[INPUT FOR THIS TASK Boundary: Start]

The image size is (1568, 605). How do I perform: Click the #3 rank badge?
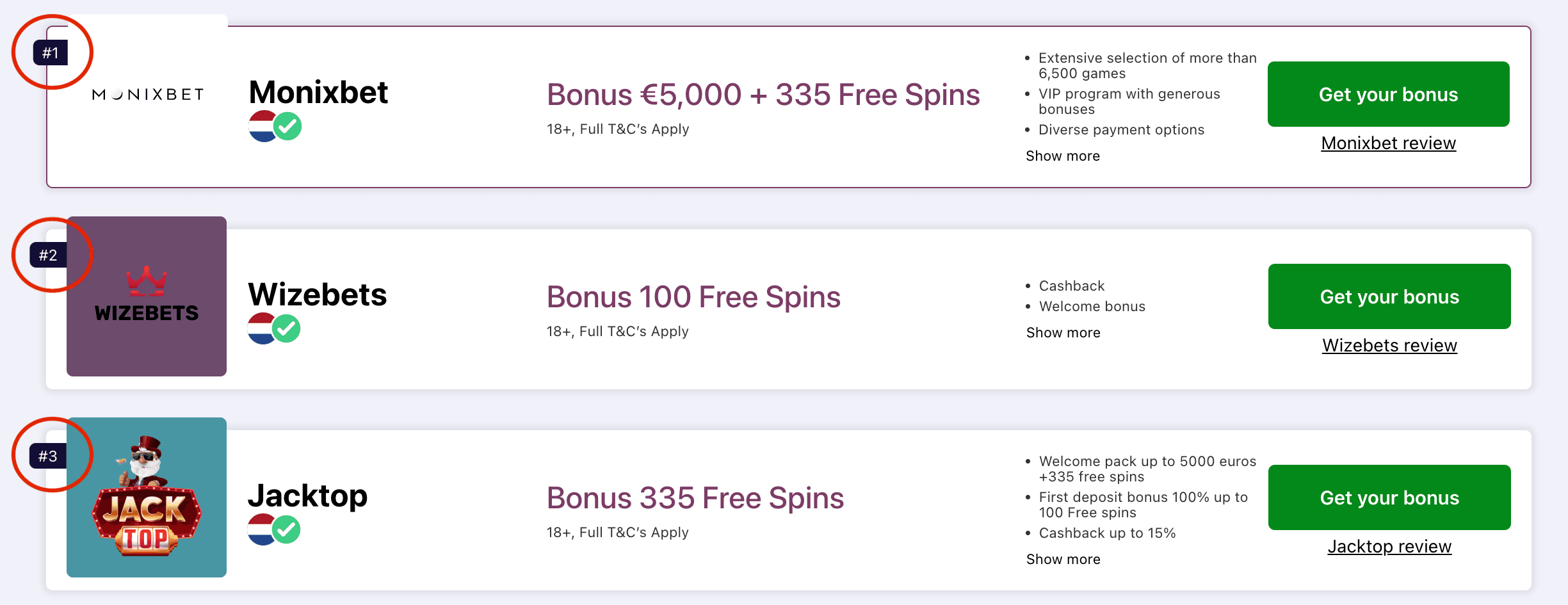click(x=48, y=456)
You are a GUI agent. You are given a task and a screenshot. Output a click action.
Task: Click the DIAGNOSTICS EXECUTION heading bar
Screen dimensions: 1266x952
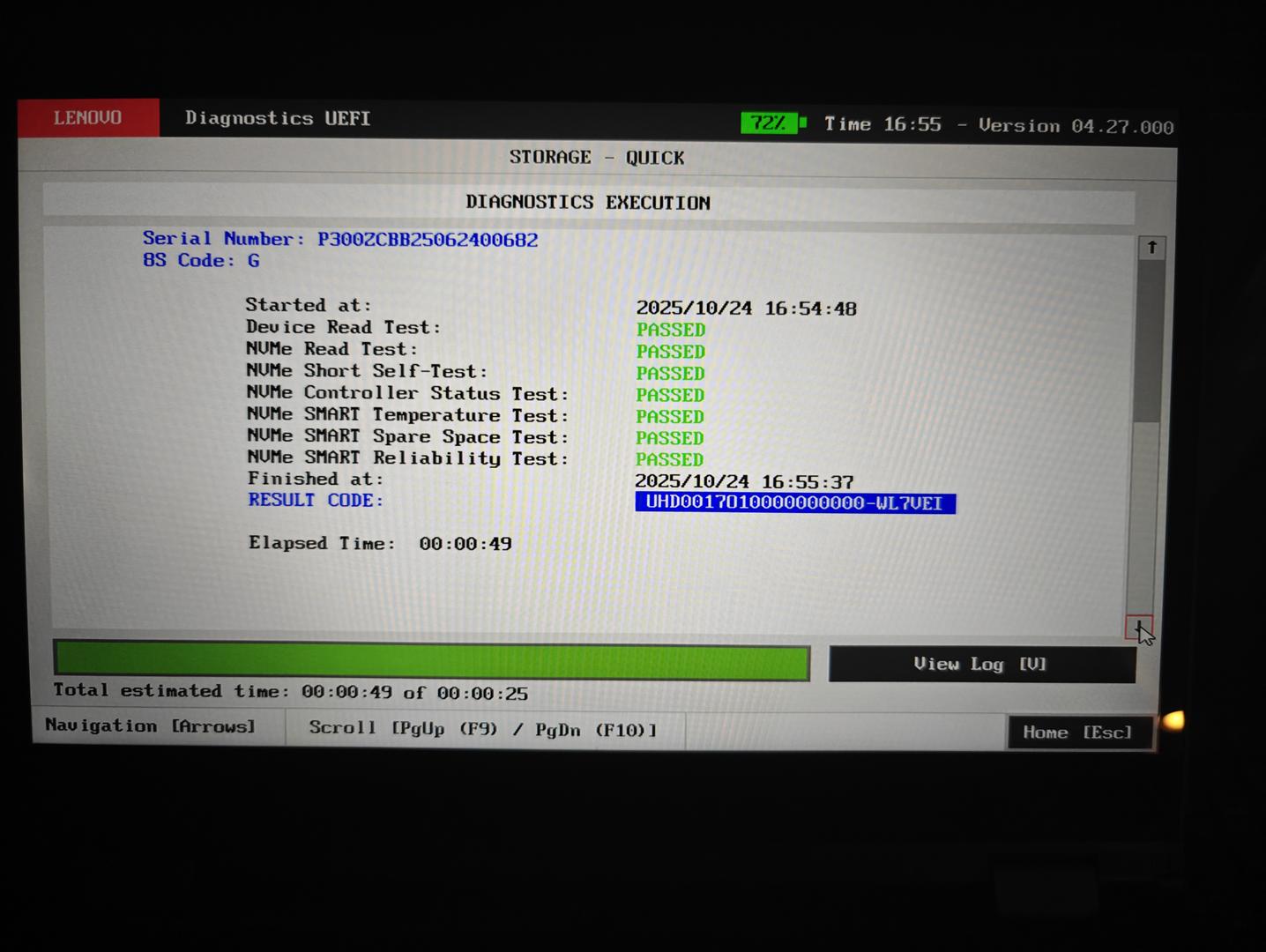pos(588,202)
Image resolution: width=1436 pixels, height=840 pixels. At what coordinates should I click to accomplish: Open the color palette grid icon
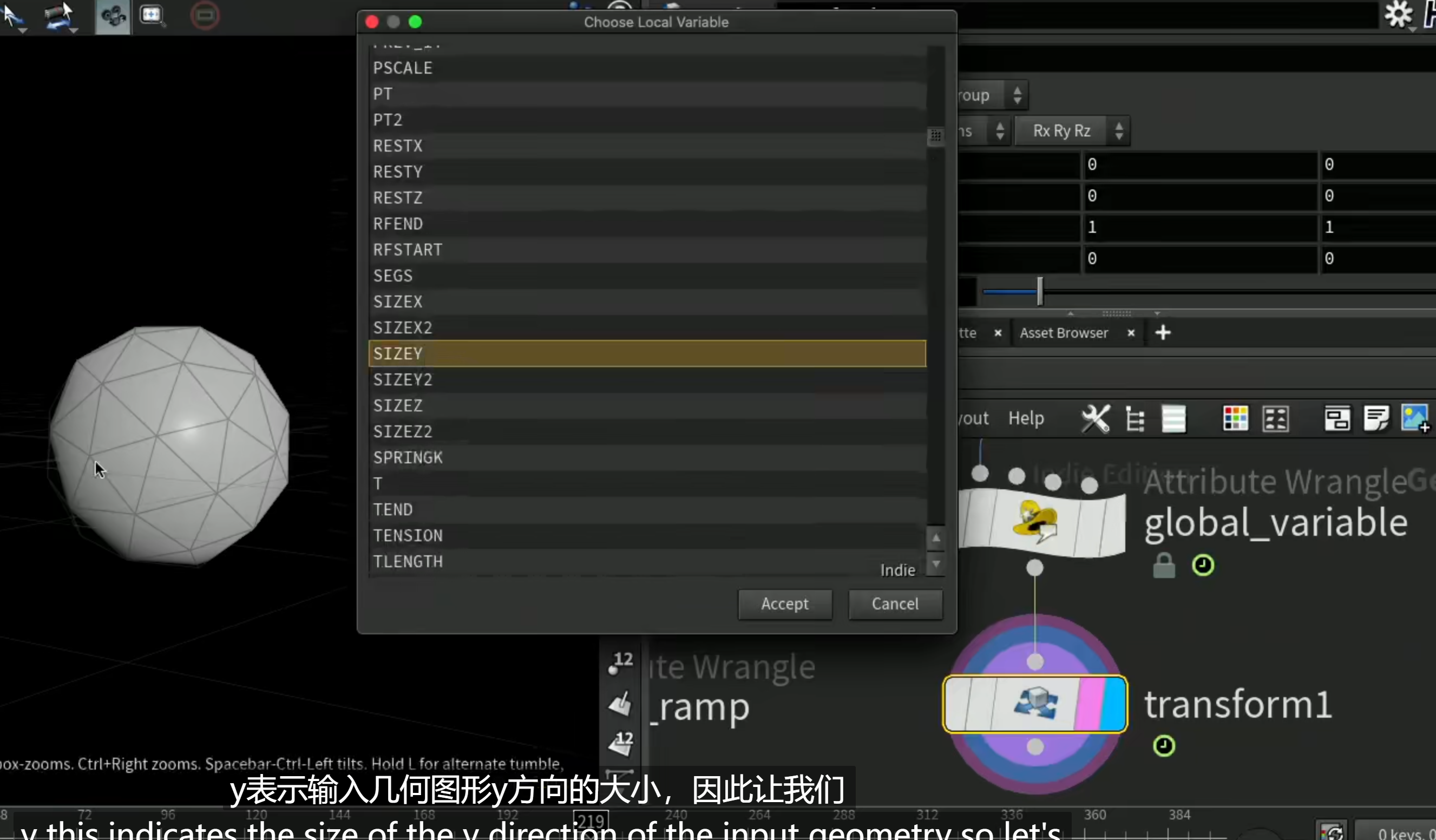[x=1235, y=419]
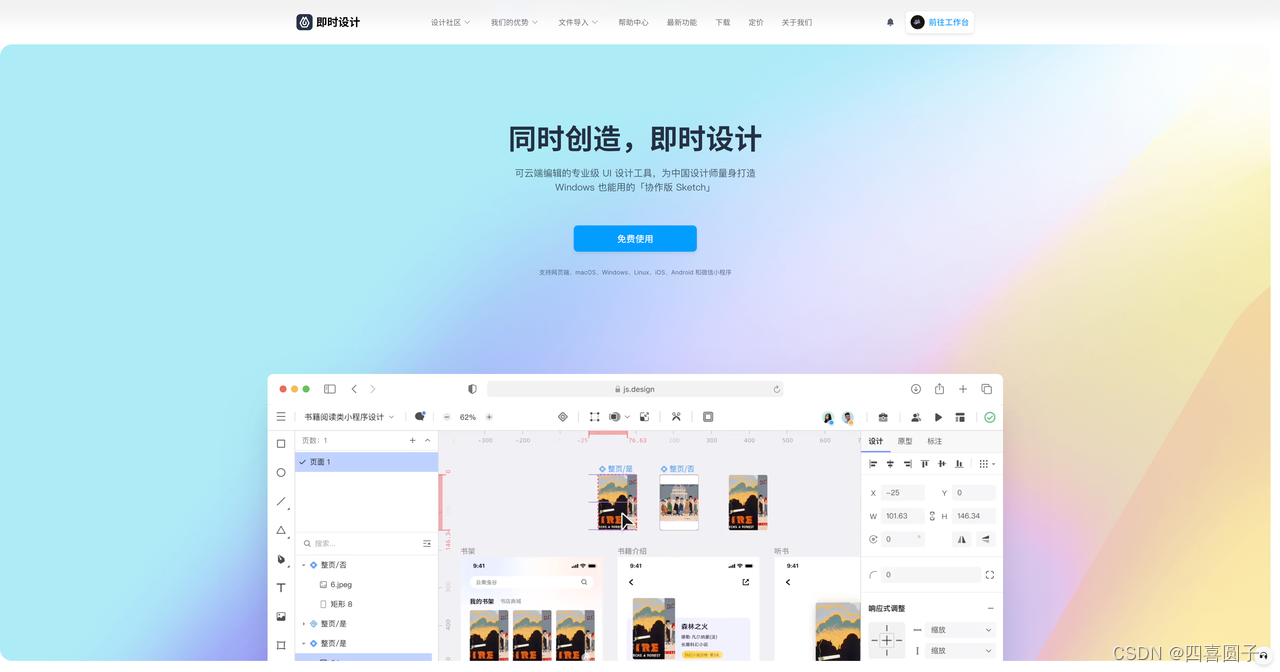The height and width of the screenshot is (672, 1280).
Task: Expand the collapsed 整页/是 layer group
Action: [x=304, y=622]
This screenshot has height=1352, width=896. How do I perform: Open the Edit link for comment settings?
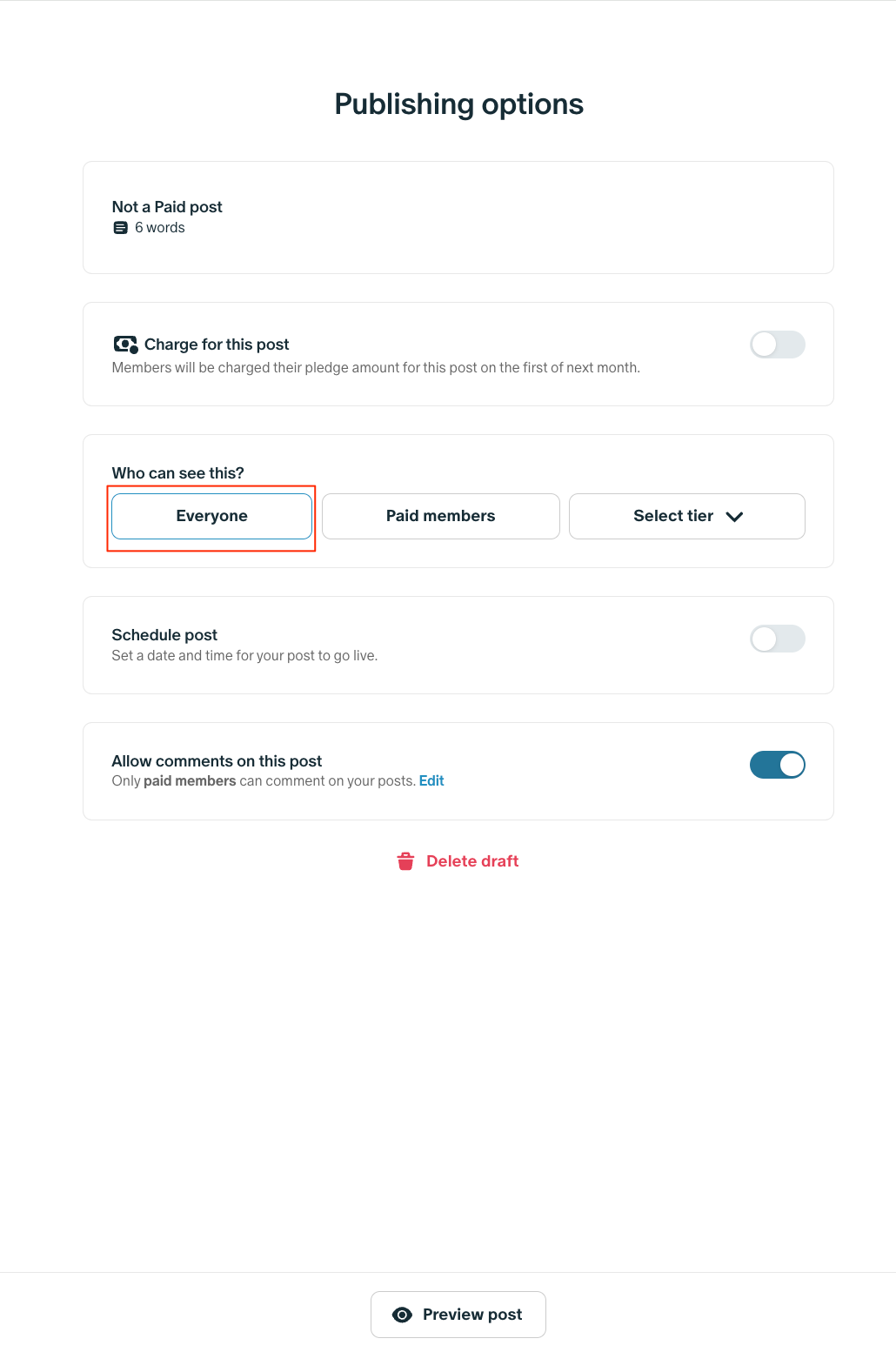tap(431, 781)
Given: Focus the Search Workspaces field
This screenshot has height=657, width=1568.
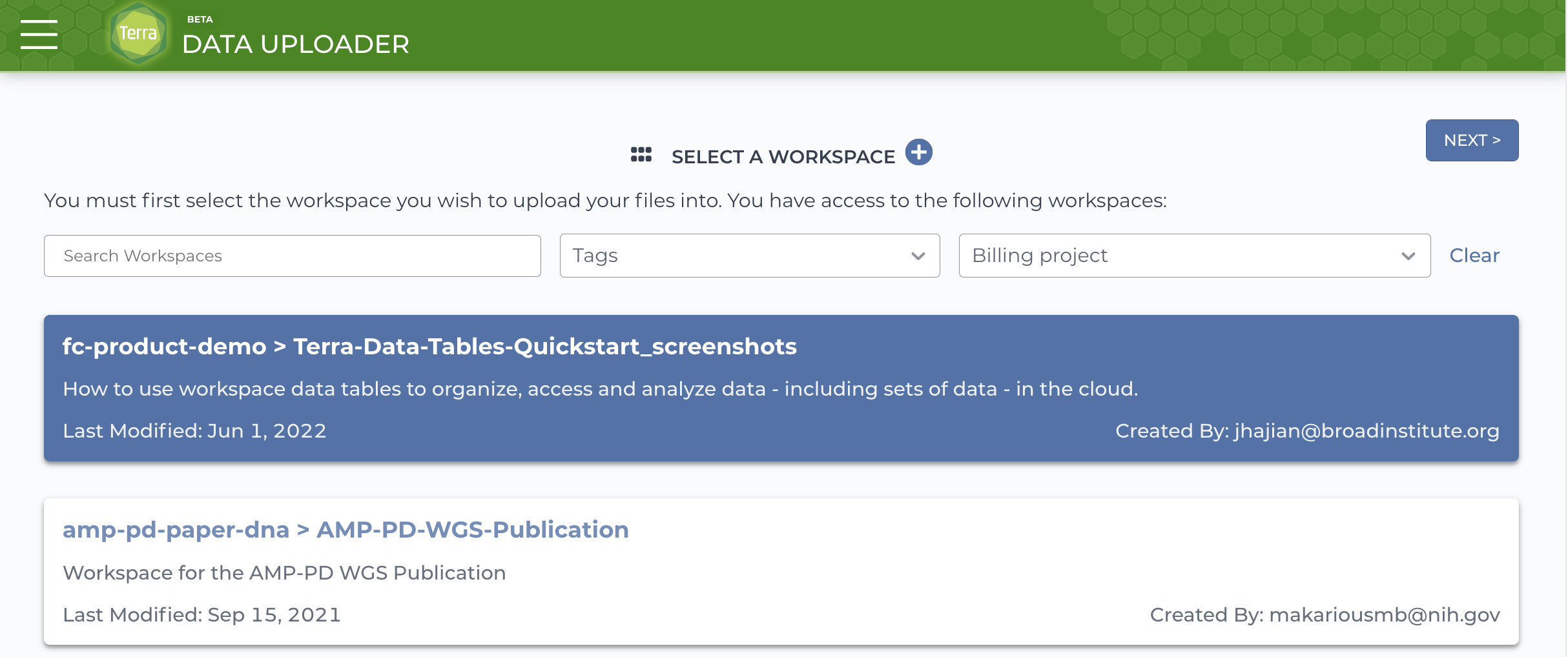Looking at the screenshot, I should pyautogui.click(x=293, y=256).
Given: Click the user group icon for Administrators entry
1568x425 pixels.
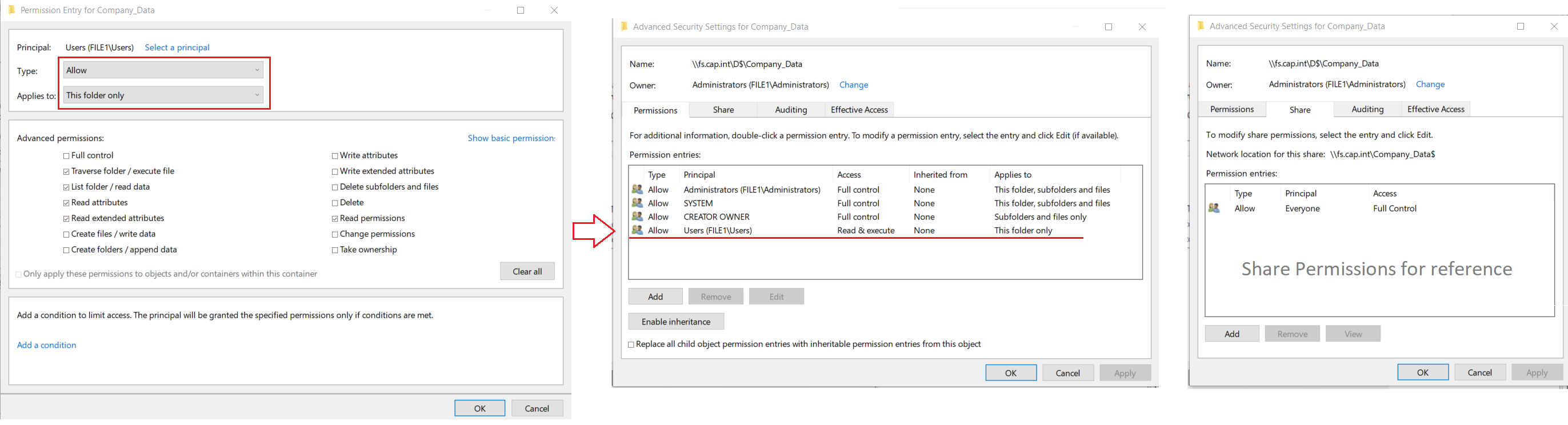Looking at the screenshot, I should [637, 189].
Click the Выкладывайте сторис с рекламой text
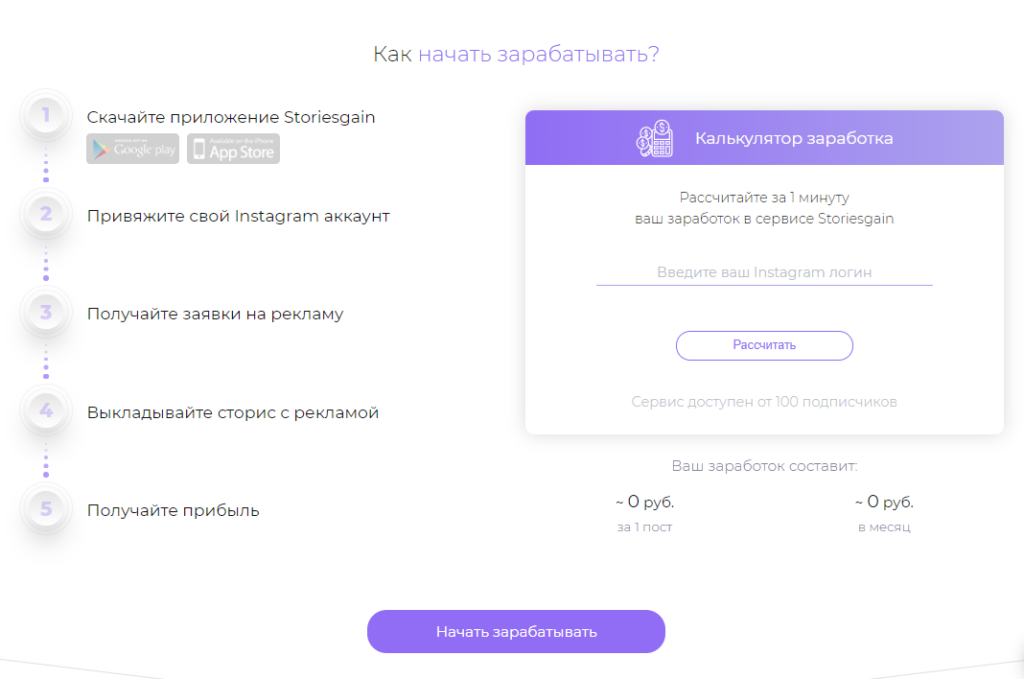 [233, 413]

[INPUT FOR THIS TASK Boundary: End]

[YOUR OBJECTIVE]
Copy exactly the lines from the line that has "This screenshot has height=1352, width=896." through the last line of the entries above, inclusive, and no others. Pictures do not go in the copy.

[ANSWER TO THE PROBLEM]
This screenshot has height=1352, width=896. How do I perform: Open the Edit link for comment settings?
tap(431, 781)
Given: Focus the Search Workspaces field
This screenshot has height=657, width=1568.
Looking at the screenshot, I should pyautogui.click(x=293, y=256).
Given: Click the user group icon for Administrators entry
1568x425 pixels.
Looking at the screenshot, I should [637, 189].
Click the Выкладывайте сторис с рекламой text
 [233, 413]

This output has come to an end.